Departmental Characteristics

• Many colleagues in your field of research or an opportunity to be the in-house expert?

• The opportunity to and expectation that you will socialize with others in the department or an atmosphere that encourages solely professional involvement?

• An emphasis on graduate or on undergraduate teaching?

• A department in which you would be the first person of your cultural background ever hired, or one in which you feel most people are like you?

• A department with a specific orientation (“traditional,” “radical,” “applied”) or one whose faculty members take a variety of approaches?

• A department where teaching occurs mainly in seminars or one where classes are primarily large lectures?

• A department that emphasizes research or one that emphasizes teaching? Think about what kind of facilities you need to carry out your own research plans.

• A department with a hierarchical structure or one that emphasizes participatory decision making?

Geographic Considerations

Can you work and live comfortably in any region of the country? Is it important to you to be in a rural, small city, suburban, or urban environment? There are advantages to each area. Consider if you need to limit the geographic range of your search, or find an institution near an airport, because of personal considerations, such as the career plans of a partner, a child’s education, or the need to be near a relative who is ill. If you are planning to look both in the United States and in other countries, are you able to teach in a language other than English? Compare the cost of living in the various locations where there are jobs in your field. The cost of living in the United States varies widely.

How Competitive Are You?

Be thoughtful in evaluating the type of institution where you will be able and willing to do what is necessary to attain tenure. Be sure there is no discrepancy between your ability and willingness to perform in your first job and your ability to obtain it. For example, in some fields, it is very important to be able to obtain funding for your own research. Be honest with yourself as to whether you will want to compete for these funds in a long-term way. Perhaps you are highly productive in research and publication and very awkward in oral presentations and conversations. In that case, you can work to improve your job hunting skills instead of letting them limit your job search, because your job hunting ability can always improve if you are willing to give it practice and attention. On the other hand, if you interview extremely well but seriously doubt your ability or willingness to perform the level of research required to get tenure, do not talk yourself into a job whose demands you may not want or be able to meet. The tenure clock usually starts the minute you accept a tenure-track position. If you feel you will be unable to do what will be required to achieve tenure, you will surely face another, possibly more difficult job search down the road.
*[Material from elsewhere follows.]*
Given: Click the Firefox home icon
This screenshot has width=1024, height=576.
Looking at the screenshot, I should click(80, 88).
Work/Life Balance Considerations

The academic job search necessitates a balance between restricting yourself and having an open mind. You also want to think about the balance you want to strike between career-related features and nonprofessional aspects of a job. For example, would you take a position at a highly prestigious institution at which you would need to work nearly all your waking hours in order to have a reasonable chance of obtaining tenure? Do you need to consider the career goals of a partner? (For additional discussion, see Chapter 20, “Dual-Career Couples and Pregnant on the Job Market.”)

When to Look

Because most jobs are advertised about a year before they are to begin, you will probably start your job search while you are still finishing your dissertation or postdoctoral research. Be realistic about when you will finish. For Ph.D. students it is crucial that you discuss with your advisor when to begin the search, because he or she will be knowledgeable about the advisability of being a candidate with an unfinished dissertation as opposed to one with the degree in hand. That is the most important factor in determining when to start looking.

On the other hand, if you are in a field with very few annual openings, and a good job is announced before you are entirely ready to apply, you and your advisor may decide that it is a good idea for you to accelerate your search. If you are in the first year of a postdoc with a two-year commitment and the perfect job opportunity comes along, you are in a difficult situation. You probably must discuss it with your supervisor, who will almost certainly find out about your application at least by the time you are invited for an interview.
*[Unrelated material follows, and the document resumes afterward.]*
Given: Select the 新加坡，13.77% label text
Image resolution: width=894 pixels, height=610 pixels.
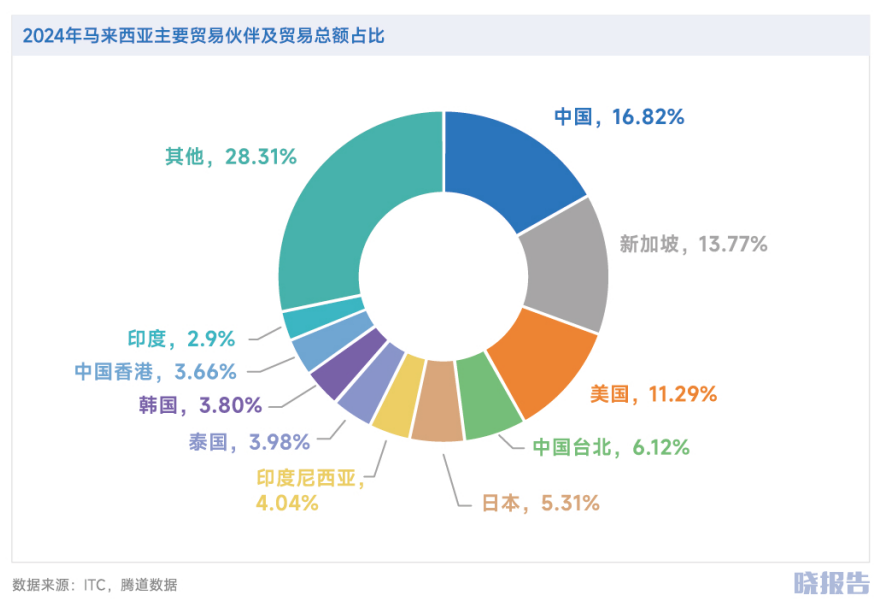Looking at the screenshot, I should pos(693,243).
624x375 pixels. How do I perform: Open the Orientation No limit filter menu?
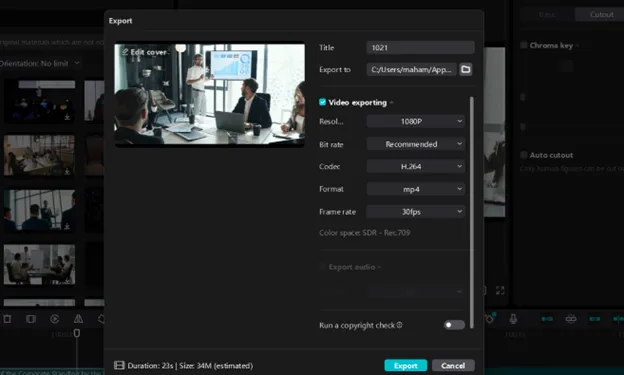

If it looks as if you will finish in a year in which very few openings are available, plan to search for good interim opportunities while you conduct the academic job search. Some postdoctoral and other fellowship opportunities have very early deadlines for application, like faculty positions. Do not wait until you find you have no job offers before you apply. Some faculty positions will continue to be listed throughout the academic year, so, while you must begin your search early, it may continue over several months.

If you are an international student or postdoc, you should find out if there are visa considerations that might affect the timing of your search and the date you might prefer to have your degree awarded. Start working on this task early to avoid problems or delays that might prevent an institution from offering you a job later on, or that might compromise your ability to remain long-term in the United States if that is your preference. If you are on a campus that has an office that offers good visa and immigration advising, use it. If not, consult a reputable immigration attorney.

Interdisciplinary Areas

If you have an interdisciplinary degree, you have the advantage of being able to apply for jobs in more than one kind of department. On the other hand, when you read job announcements, you may notice with dismay that they frequently occur within the confines of departments defined by traditional disciplinary distinctions. At times you may face the problem of seeming “neither fish nor fowl” to a search committee.
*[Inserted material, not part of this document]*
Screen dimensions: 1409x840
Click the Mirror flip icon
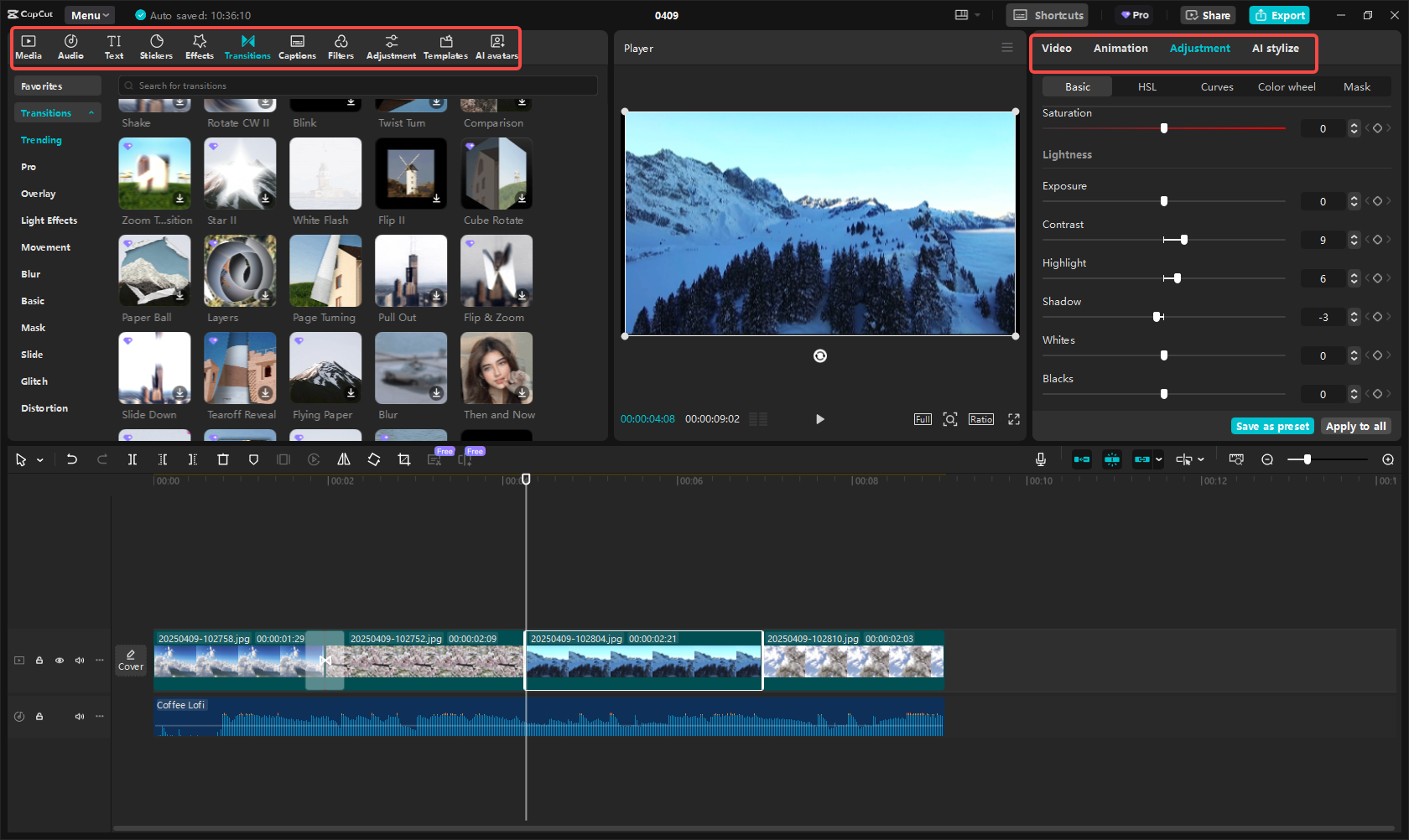tap(344, 459)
If you are looking outside your field, learn the language of that field and use that language in your CV, cover letter, and interview. Disciplines have their own strong identities, and search committees in a related discipline will not consider you if they think you cannot talk to them in their language. It is imperative to have a letter of recommendation from someone for each discipline in which you are applying.

From time to time positions will be posted as joint appointments. Applying for such a position will affect how you frame your written materials, as the search committee will be made up of people from different departments with different priorities. If you accept a joint position, be sure you clarify responsibilities and expectations before you begin your new position.

In addition to those in your own discipline, join other scholarly associations so that you are current academically, as well as aware of job openings. Attend their conferences. To make sure you are aware of all possible openings, ask faculty and recent graduates in the disciplines that interest you for suggestions of places to look for job notices. For example, those whose work is best defined as gender studies may see appropriate jobs listed under History, English, Sociology, or Anthropology in The Chronicle of Higher Education, and in the job listings of those respective professional associations.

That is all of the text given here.